(SELECTED EXCERPT begins)

EDITORIAL: Legislature needs to clarify Title 25

Written by Ilene Olson

Park County didn’t need more confusion over Title 25 commitments — hospital admissions and emergency detentions for people who are considered a danger to themselves or others due to mental health issues.

But that was the result of a Feb. 6 decision by the Wyoming Supreme Court. That decision states that county attorneys don’t have the authority to object to the release of patients who are released from the Wyoming State Hospital in Evanston after they have been treated and stabilized.

Park County Attorney Bryan Skoric has since stopped his office’s practice of reviewing Title 25 cases when patients are released.

That job has fallen to an attorney for West Park Hospital and Yellowstone Behavioral Health. But that attorney, Chris Edwards, objects to performing that work, which she said conflicts with the hospital’s role as a health care provider.

“This burden shouldn’t be on the hospital,” Edwards said.

This is far from the first time that state laws regarding Title 25 admissions have caused problems and confusion for the county and its hospitals.

 

 

Years of disagreement and confusion over who is responsible for the cost of Title 25 admissions were settled recently with long-awaited agreements between the Park County Commission, West Park Hospital and Powell Valley Hospital. The hospitals had billed the county for the cost of initial care for Title 25 patients, as state law allows. But county commissioners disputed some of those bills, saying they included the cost of care not associated with the Title 25 admissions.

(SELECTED EXCERPT ends)

-- ASSIGNED TASK 1 --
Retype everything in the Title 25 editorial from "But that was" down to "treated and stabilized.".
-- ASSIGNED TASK 2 --
In the Title 25 editorial, rewrite more briefly the paragraph beginning "Years of disagreement and confusion," keeping its main facts.
-- ASSIGNED TASK 3 --
Write the next part of the Title 25 editorial, picking up after its last sentence.

(RECORD SET begins)

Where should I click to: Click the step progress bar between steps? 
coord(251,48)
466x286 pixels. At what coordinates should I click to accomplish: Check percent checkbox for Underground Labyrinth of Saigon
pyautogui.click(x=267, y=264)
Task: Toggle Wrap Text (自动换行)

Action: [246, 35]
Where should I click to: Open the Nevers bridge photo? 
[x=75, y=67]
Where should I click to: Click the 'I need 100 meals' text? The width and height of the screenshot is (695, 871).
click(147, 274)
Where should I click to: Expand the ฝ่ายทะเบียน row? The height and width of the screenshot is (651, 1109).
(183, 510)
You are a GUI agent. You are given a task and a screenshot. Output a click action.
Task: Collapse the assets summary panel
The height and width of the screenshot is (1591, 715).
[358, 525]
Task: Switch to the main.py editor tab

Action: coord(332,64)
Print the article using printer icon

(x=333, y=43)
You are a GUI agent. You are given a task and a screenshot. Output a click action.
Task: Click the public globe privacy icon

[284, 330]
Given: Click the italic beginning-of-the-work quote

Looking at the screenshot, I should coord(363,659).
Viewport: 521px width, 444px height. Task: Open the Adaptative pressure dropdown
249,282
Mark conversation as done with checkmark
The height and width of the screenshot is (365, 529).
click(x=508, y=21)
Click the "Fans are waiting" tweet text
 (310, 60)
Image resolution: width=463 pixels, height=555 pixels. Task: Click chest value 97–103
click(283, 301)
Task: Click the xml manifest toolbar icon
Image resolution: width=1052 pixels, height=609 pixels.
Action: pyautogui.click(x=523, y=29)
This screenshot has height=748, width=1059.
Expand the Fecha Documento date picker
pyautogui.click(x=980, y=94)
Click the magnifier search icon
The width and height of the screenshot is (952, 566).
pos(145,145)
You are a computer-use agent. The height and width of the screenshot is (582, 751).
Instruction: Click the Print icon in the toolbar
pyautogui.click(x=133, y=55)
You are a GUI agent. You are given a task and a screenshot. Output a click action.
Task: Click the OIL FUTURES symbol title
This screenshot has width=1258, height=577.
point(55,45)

(RECORD SET ends)

-- ANSWER BOX 1 --
But that was the result of a Feb. 6 decision by the Wyoming Supreme Court. That decision states that county attorneys don’t have the authority to object to the release of patients who are released from the Wyoming State Hospital in Evanston after they have been treated and stabilized.

-- ANSWER BOX 2 --
Long-running disputes over who pays for Title 25 admissions were recently resolved through agreements among the Park County Commission, West Park Hospital and Powell Valley Hospital. The hospitals had billed the county for initial care of Title 25 patients, as state law permits, but commissioners contested some bills as including care unrelated to the Title 25 admissions.

-- ANSWER BOX 3 --
Through the agreements, completed in August and September, the county paid a negotiated portion of the bills, and a process was established to prevent similar disagreements in the future.

All three parties breathed a sigh of relief to have the issue settled.

Now, just a few months later, Park County finds itself embroiled in yet another quandary regarding Title 25 emergency detentions, and Skoric — not for the first time — has called on the Wyoming Legislature to clarify state law to end the ongoing confusion.

“I’ve long said ... the Legislature does not understand Title 25, they never have, and it’s time that they do,” he said.

Skoric also criticized the State Hospital, saying it fails to do more than stabilize mentally ill patients long enough to send them home, only to have many of them relapse shortly afterward — often multiple times.

During a Park County Health Coalition meeting last week, former Park County District Judge Hunter Patrick said, “There is a crisis in mental health.” Patrick, representing the National Alliance on Mental Illness, said the court decision, and Skoric’s interpretation, “affects the most the people who can least afford it.”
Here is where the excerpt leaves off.